Penempatan Putra Daerah di BUMN Sesuai Misi Presiden

Jumat, 31 Juli 2020 – 19:38 WIB
Gedung Kementerian Badan Usaha Milik Negara (BUMN). Foto: Ricardo/JPNN.com

jpnn.com, JAKARTA - Peneliti ekonomi dari Universitas Maranatha Timbul Hamonangan Simanjuntak ikut menyoroti pernyataan politikus PDI Perjuangan Adian Napitupulu, terkait proses penempatan komisaris dan direksi di perusahaan-perusahaan milik pemerintah.

Menurut Timbul, hal yang perlu dipahami terlebih dahulu adalah dasar pembentukan BUMN.

BACA JUGA: Jokman Minta Istana Bentuk Tim Awasi Penjaringan Komisaris BUMN

Dalam Pasal 33 ayat 2 UUD 1945 dinyatakan, cabang-cabang produksi yang penting bagi negara dan menguasai hajat hidup orang banyak dikuasai oleh negara.

Artinya, BUMN adalah cabang produksi dimaksud, karena posisinya yang strategis dan penting.

BACA JUGA: Semen Indonesia Lakukan Internalisasi Core Values BUMN AKHLAK

"Pasal 33 UUD 1945 adalah aturan dasar konstitusi demokrasi ekonomi, dimana kedaulatan ekonomi ada di tangan rakyat. Bukan di tangan pemilik modal besar, bukan di tangan pelaku pasar bebas yang setiap saat menerkam pelaku ekonomi kecil," ujarnya di Jakarta, Jumat (31/7).

Dalam pemahaman ini, kata Timbul, terkandung suatu moralitas ekonomi yang berakar pada kedaulatan rakyat (demokrasi), dimana kepentingan rakyat lebih utama dari kepentingan orang-seorang.

BACA JUGA: Pernyataan Adian Napitupulu Soal Komisaris BUMN Putra Daerah dan Menteri Dobel Gardan

Dengan demikian, hubungan ekonomi tidak berdasar pada asas individualisme, tetapi pada asas kekeluargaan gotong royong.

Persoalan ekonomi juga dinilai bukan sekadar persaingan, tetapi kerja sama dan gotong royong sebagai ciri khas potensi modal sosial bangsa Indonesia yang suka hidup bergotong-royong.

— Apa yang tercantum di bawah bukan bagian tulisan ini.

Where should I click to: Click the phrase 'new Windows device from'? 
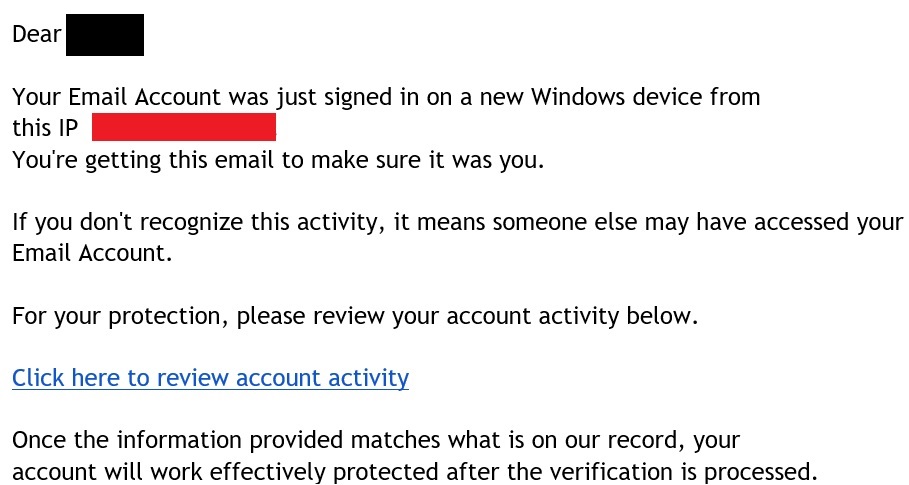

"Ternyata gotong-royong inilah yang diyakini benar oleh Proklamator Bung Karno, sebagai solusi bagi masalah kemarjinalan rakyat Indonesia," ucapnya.

Sayangnya, kondisi BUMN saat ini sebagian sahamnya sudah dimiliki orang perorang atau kalangan swasta.

Menurut Koordinator Litbang Yayasan Bung Karno ini, kondisi yang ada menyulitkan BUMN mempertahankan independensinya dalam menentukan direksi maupun komisaris. Bahkan, berpotensi mengganggu misi BUMN sebagaimana dinyatakan dalam pertimbangan huruf d UU Nomor 3/2003 tentang BUMN.

Disebutkan, BUMN mempunyai peran penting dalam penyelenggaraan perekonomian nasional guna mewujudkan kesejahteraan nasional.

Dalam Pasal 2 huruf b juga menyatakan, maksud dan tujuan pendirian BUMN adalah mengejar keuntungan.

"Jadi, sebuah kotradiksi, dua hal yang bertentangan yang sulit disejajarkan. Karena keuntungan dalam konteks ekonomi bersinggungan dengan persaingan perusahaan swasta, sementara BUMN adalah sebuah perusahaan negara yang tujuannya mewujudkan kesejahteraan masyarakat," katanya.

Lebih lanjut Master Economics dari Concordia University Montreal Kanada ini menyatakan, konsep keuntungan tidak ditemukan dalam Pasal 33 ayat 2 UUD 1945.

Pasal tersebut hanya berbicara tentang hajat hidup orang banyak, bukan orang perorang sebagaimana dalam perusahaan swasta.

"Dalam konteks ini, bukankah negara atau rakyat juga yang menanggung beban bila terjadi kerugian? Lalu dimana posisi pemegang saham perorangan," katanya.
Timbul juga mengatakan, Pasal 15 dan Pasal 27 UU Nomor 3/2003 tentang BUMN mengatur pengangkatan direksi dan komisaris lewar rapat umum pemegang saham (RUPS).

Khusus untuk Komisaris diatur pula, dalam hal ini menteri bertindak selaku RUPS, pengangkatan dan pemberhentian Komisaris ditetapkan oleh menteri.

"Jelas di sini menteri juga dapat menentukan siapa saja yang akan ditetapkannya. Dari kontradiksi di atas, barangkali dapat dipahami kekhawatiran seorang Adian terkait dugaan adanya titipan tenaga komisaris atau dewan direksi," katanya.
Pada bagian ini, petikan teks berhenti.